I nod slowly, understanding what she's offering. It's not forgiveness or reconciliation. It's pragmatism, pure and simple. She needs me in order to stay alive, and she's willing to set aside her anger long enough to accept that.

"I'll protect you," I say quietly. "I'll keep you alive. I'll use every resource I have, every contact, every skill I've developed over fifteen years to make sure no one gets to you, for as long as I can before they get to me."

"And then what?" Her eyes are hard now, all the softness gone. "When this is over, when we've dealt with Vivienne and the assassins and all of it—what happens then?"

"Then you walk away." I swallow hard. "You go back to your life, and… well, if I've survived that long, I'll keep surviving until they finally catch up to me. But you'll never see me again."

She stares at me for a long moment, searching my face for something I'm not sure I can give her. "You protect me. You keep me alive. You use whatever resources you have to stay ahead of whoever's hunting us. But we're not friends."

That sharp pang cuts through my chest again. "Okay."

"And we're not lovers." Her voice doesn't waver on the word, but I see the way her jaw tightens. "What happened in the hotel room… rooms—that was a mistake. Moments of weakness. It won't happen again."

Every part of me resists that thought, but I nod. "Okay."

"I don't want to know about your past. I don't want to hear about the people you've killed or the jobs you've done.

I don't want your confessions or your guilt or your attempts to make me understand why you do what you do.

" She's building walls now, brick by brick, and I can see her retreating behind them.

"You're a tool I'm using to stay alive. That's all.

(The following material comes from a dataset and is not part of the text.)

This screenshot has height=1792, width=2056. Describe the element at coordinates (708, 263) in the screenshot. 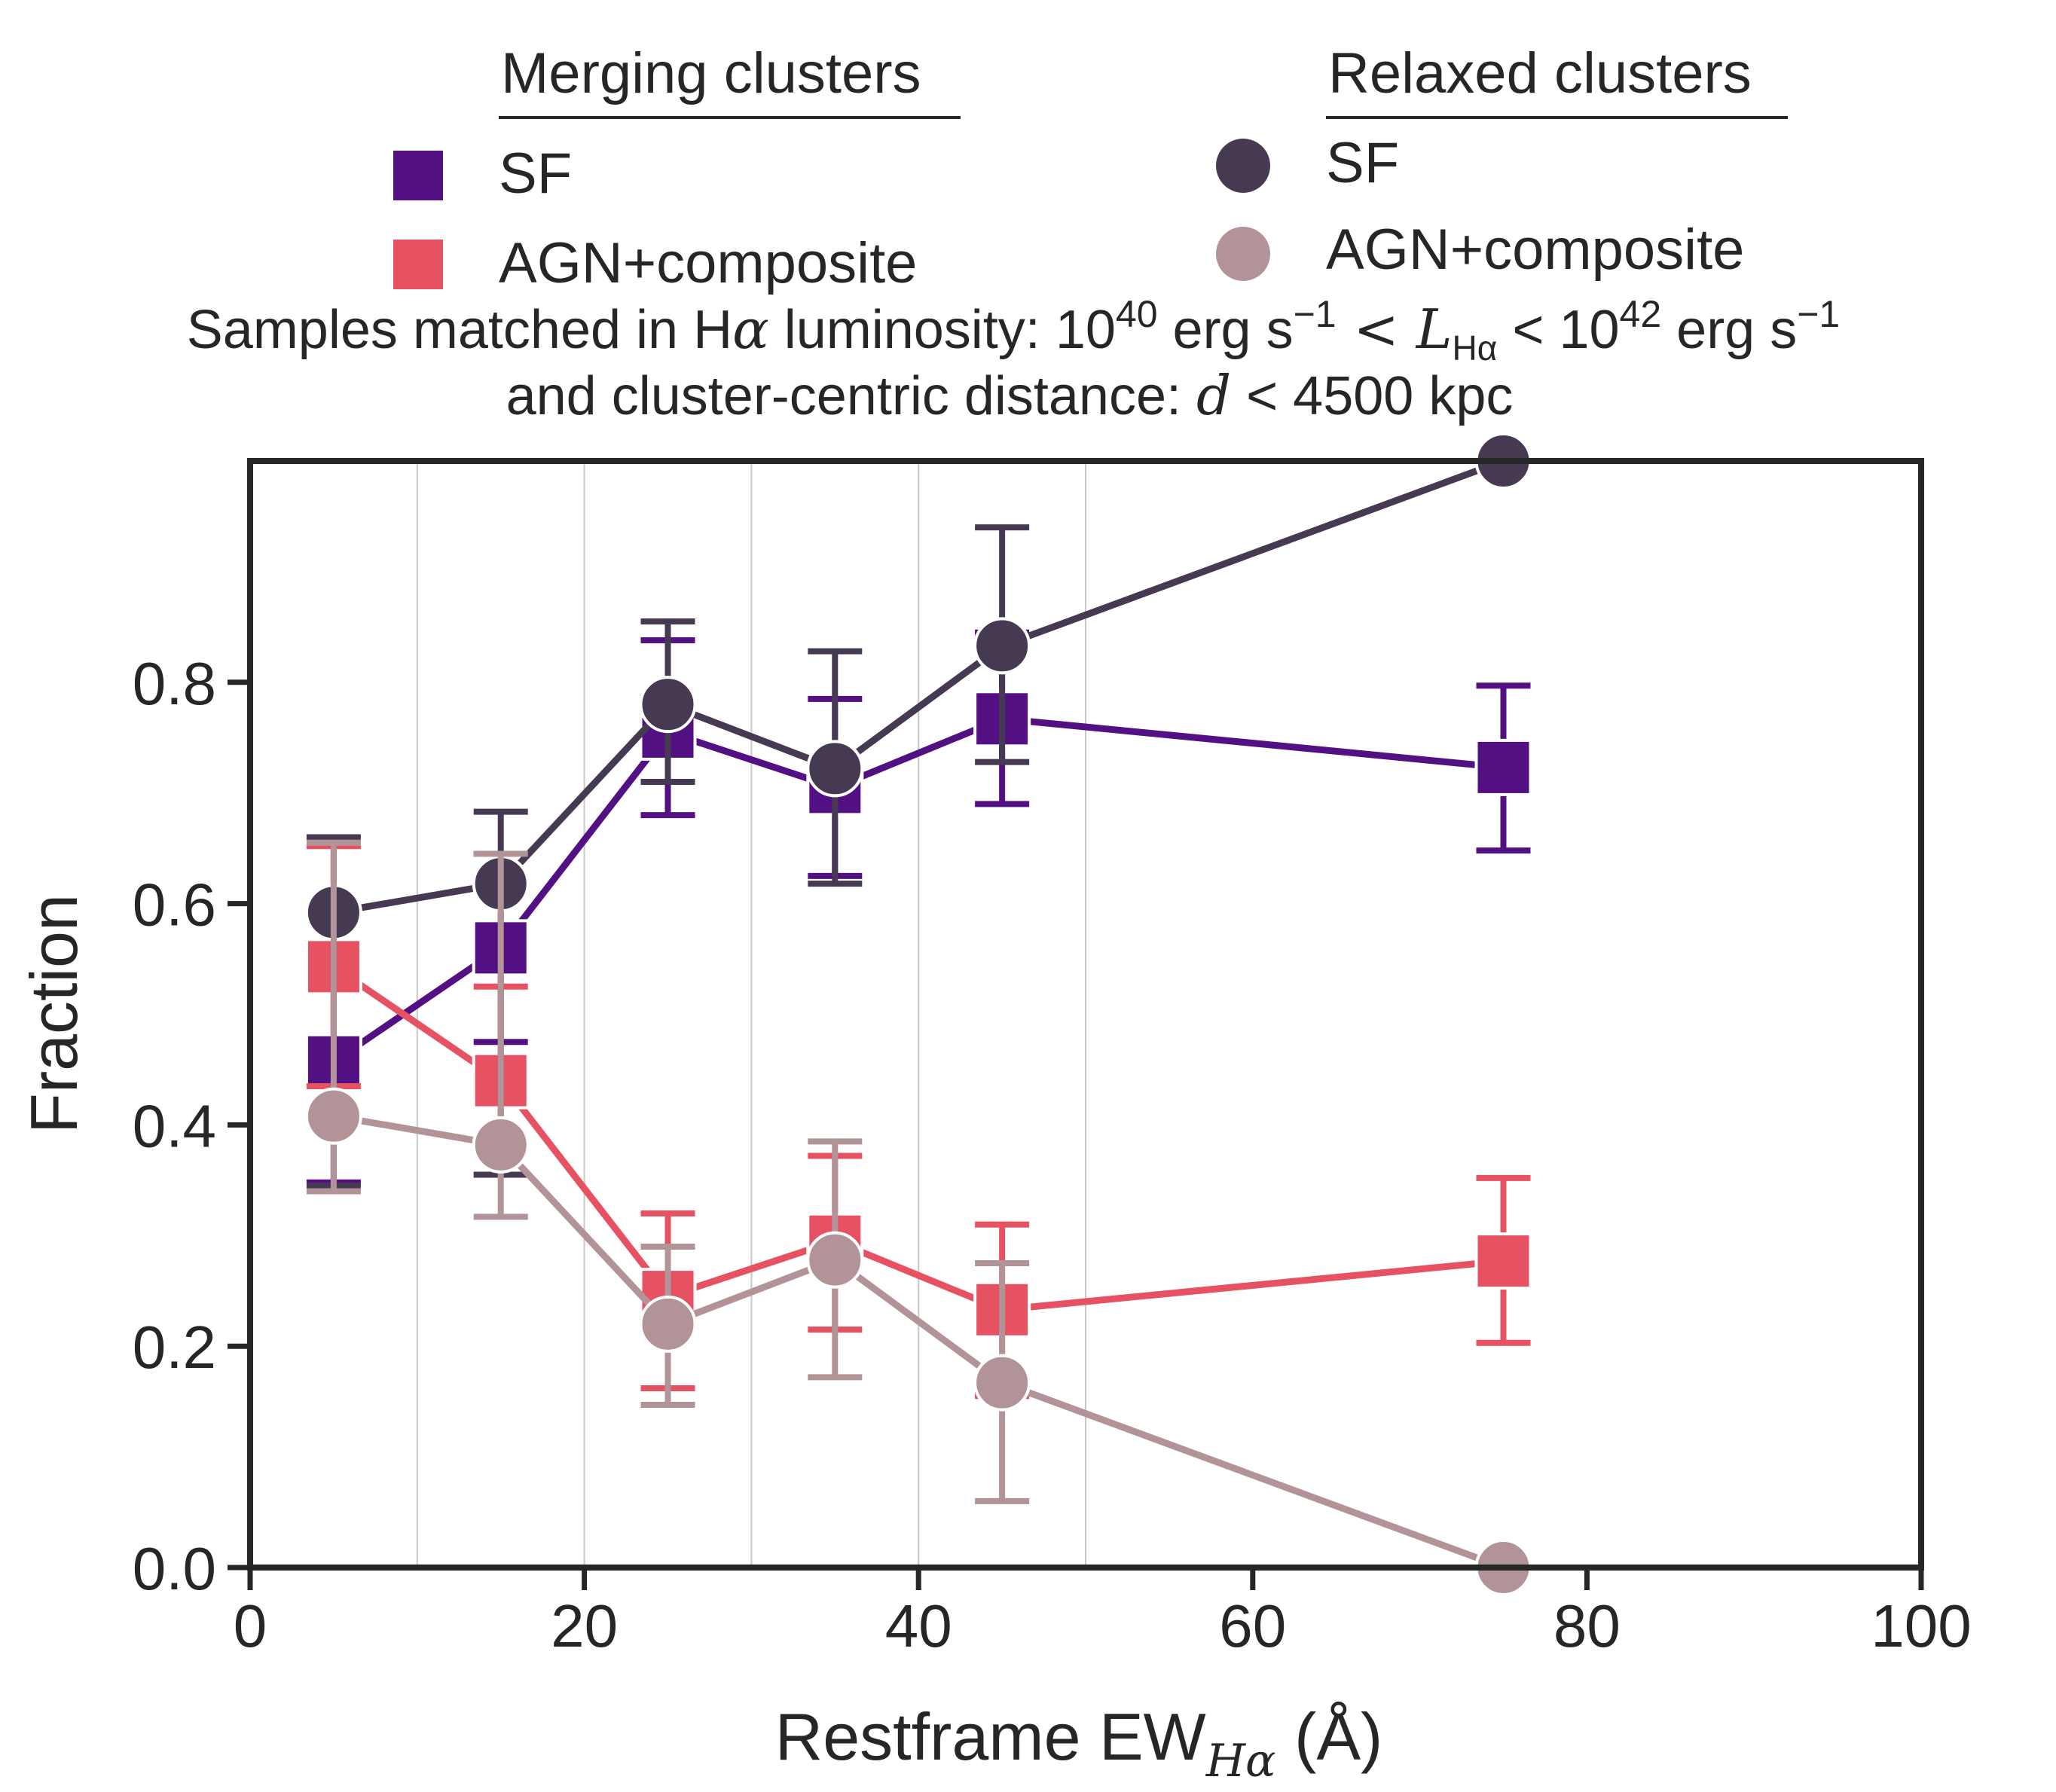

I see `legend-merging-agn-label: AGN+composite` at that location.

And when this is over—when we've stopped Vivienne and dealt with the contract, and I'm safe—you disappear.

You don't contact me. You don't try to explain or apologize or make things right. You just go."

I nod once. "I'll go."

She stands, crossing to where I'm standing and extending her hand. It's a formal gesture, businesslike and cold. I take her hand, feeling the warmth of her skin against mine, and shake once. "Deal," she says.

"Deal." It feels like shaking on my own death warrant… but then again, I did that the moment I chose to save her instead of killing her.

We stand there for a moment, hands clasped, and I can feel the desire that still burns despite the betrayal. The love I feel for her that she'll never know about, never acknowledge, and never return.

Then she pulls her hand away and steps back, putting distance between us again.

"So what's the plan?" she asks, her voice steady now. "How do we stop her?"